Sony HDR-FX1 ($3500), due in November, and the approximately $7000 version (with XLR connections and other goodies) due by January or so. It's a 1080i camera, recording 1440x1080 to tape at 3.125 MB/sec. It has a pseudo-24p mode that will have some timing artifacts most likely that will be less than ideal. This is the most interesting camera under $10,000 by far, perhaps the most interesting camera under $20,000. It is a three chip 960x1080 resolution camera. The green chips are offset halfway between the blue and red sensors, helping it get a higher effective resolution.
Both of the above cameras record to miniDV tapes, even though it isn't DV on the tapes. It's HDV, which Final Cut Pro HD doesn't support yet. Therefore you need something to help you work with this footage, I recommend LumiereHD.
Panasonic Varicam (approx $65,000) - 1280x720 progressive framerate camera that records standard modes of 23.976, 24, 25, 30, 59.94, and 60 fps. It will also record any framerate from 4 to 60 fps in one frame even increments. While at first glance one might think the HDR-FX1 would look better, this in not true once you see the quality of the footage through the better chips, the better lenses, etc. It records at a datarate of up to 14 MB/sec for 720p60. 720p24 is only 5.7 MB/sec. Final Cut Pro HD supports this format for realtime effects, transitions, and color corrections. This is a GREAT intermediate solution. Pretty good quality, extremely low system requirements (1 GHz G4 or better, 1GB RAM, 20-50 GB/hr storage, 6-14 MB/sec throughput required).
Sony F900 (uses HDCAM in it's camcorder). It's an 8 bit, 4:2:2, 1920x1080 output (even though the tape format stores it as 1440x1080, so you lose some resolution, and it's also compressed with JPEG like compression). The camera is capable of 10 bit 4:2:2 1920x1080 at 23.976, 24, 25, 29.97, and 30 progressive frames per second, or 50 or 59.94 fields per second. Very versatile.
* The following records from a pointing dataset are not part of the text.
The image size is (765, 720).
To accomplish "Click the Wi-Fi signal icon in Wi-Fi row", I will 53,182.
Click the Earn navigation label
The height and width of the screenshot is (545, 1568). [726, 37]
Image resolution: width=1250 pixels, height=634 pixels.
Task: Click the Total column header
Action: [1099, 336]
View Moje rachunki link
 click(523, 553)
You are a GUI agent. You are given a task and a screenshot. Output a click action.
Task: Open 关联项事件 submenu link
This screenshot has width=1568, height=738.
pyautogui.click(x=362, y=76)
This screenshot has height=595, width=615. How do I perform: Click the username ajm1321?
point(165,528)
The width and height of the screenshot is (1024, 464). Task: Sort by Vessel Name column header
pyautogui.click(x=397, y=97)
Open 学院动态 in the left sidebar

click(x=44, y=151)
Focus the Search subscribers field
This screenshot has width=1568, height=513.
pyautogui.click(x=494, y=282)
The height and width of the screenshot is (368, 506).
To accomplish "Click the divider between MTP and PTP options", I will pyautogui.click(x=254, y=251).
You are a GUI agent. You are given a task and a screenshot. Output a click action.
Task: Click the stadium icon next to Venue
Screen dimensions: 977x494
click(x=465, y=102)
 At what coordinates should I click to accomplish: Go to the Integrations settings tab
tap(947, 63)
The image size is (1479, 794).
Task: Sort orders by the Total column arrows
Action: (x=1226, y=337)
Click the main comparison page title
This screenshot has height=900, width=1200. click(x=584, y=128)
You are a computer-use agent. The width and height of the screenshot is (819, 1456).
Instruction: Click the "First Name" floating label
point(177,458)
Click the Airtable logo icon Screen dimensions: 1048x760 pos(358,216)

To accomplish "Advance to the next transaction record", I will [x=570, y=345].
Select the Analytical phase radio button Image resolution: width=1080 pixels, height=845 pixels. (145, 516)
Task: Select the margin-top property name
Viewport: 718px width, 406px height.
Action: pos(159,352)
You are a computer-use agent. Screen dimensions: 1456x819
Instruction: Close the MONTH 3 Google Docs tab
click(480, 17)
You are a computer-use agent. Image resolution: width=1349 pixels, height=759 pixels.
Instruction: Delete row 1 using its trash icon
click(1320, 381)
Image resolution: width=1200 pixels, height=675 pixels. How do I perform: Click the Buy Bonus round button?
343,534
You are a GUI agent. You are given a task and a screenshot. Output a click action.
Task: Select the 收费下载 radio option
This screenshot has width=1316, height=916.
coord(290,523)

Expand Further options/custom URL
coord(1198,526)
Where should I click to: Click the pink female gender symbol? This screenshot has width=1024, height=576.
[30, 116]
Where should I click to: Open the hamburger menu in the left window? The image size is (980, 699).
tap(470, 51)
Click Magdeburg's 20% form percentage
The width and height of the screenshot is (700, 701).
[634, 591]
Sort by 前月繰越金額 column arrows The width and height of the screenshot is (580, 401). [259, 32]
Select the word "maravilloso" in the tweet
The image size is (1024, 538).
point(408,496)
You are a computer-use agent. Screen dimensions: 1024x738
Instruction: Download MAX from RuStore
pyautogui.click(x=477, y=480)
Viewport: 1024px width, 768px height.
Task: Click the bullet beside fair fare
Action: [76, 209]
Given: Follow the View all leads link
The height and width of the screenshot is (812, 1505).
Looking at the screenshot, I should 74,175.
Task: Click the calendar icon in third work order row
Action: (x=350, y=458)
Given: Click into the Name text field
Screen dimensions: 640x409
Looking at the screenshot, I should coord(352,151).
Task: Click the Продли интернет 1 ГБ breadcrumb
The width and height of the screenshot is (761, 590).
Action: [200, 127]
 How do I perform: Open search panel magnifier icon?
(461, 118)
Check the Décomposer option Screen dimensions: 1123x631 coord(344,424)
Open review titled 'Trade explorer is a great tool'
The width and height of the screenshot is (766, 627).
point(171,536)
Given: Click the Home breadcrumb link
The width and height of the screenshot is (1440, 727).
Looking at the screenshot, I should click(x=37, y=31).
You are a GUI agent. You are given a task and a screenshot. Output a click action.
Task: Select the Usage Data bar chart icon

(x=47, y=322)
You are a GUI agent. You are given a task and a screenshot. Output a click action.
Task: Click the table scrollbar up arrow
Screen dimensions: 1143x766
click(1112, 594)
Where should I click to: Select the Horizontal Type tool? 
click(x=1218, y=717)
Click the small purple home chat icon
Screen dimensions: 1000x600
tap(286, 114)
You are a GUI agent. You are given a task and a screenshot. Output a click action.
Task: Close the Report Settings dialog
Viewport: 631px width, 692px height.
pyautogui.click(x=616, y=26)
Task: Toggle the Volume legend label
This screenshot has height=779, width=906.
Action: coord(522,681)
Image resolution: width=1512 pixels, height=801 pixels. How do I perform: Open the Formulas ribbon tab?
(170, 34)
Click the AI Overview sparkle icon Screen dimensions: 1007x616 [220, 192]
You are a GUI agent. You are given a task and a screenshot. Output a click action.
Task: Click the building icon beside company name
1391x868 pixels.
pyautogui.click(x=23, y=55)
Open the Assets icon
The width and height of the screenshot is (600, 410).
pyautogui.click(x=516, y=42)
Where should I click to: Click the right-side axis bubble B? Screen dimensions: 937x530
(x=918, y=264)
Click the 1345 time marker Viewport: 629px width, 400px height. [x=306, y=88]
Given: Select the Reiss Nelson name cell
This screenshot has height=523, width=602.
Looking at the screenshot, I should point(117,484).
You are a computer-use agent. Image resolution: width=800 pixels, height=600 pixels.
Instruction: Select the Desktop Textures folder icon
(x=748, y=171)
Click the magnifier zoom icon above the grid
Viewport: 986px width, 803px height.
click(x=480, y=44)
(Sony HDCAM SR (recommended for Sony F900, F950, Thomson Viper, and similar high end cameras) tape format can capture all 1920x1080 pixels output by the Sony F900 and F950 cameras, as well as the Thomson Viper 1920x1080 10 bit 4:2:2 and 4:4:4 output.)
Sony F950 is an updated version of the F900, with no built in tape recorder, but it can do dual link HD-SDI, which allows for true RGB, 4:4:4 output.
Beyond this level, I'm not sure which camera is truly "better" in terms of image quality, so I'm leaving it open.
Thomson makes the Viper camera, which can do either 4:2:2 linear, 4:2:2 log, or 4:4:4 log (I think I've got that right, don't hold me to it on the 4:2:2 log). Shooting log allows for another stop or two of exposure if I recall my conversation with Geoff correctly.
Panavison has their new Genesis camera, rental only, it's built from ground up as a film shooter's camera that outputs HD. Read the blog entry (do a search) for more info. Nice, nice camera from what I've read so far.
The Dalsa Origin can shoot 4K resolution (4096x3072) at 10 bit (or better? gotta check notes, sorry, is late on Friday now). It can shoot 4K and downsamle to 2K (possibly HD 1920x1080 as well). But I here it's a pain to shoot with, not shooter friendly, has to capture to a big heavy hard drive array.
Kinetta is working on camera that should be very cool.
ARRI is working on their version of an HD (and higher) resolution digital camera.
So that's a quicky rundown. Hope to see you at the panel, or at least hope you were there and got something useful out of it.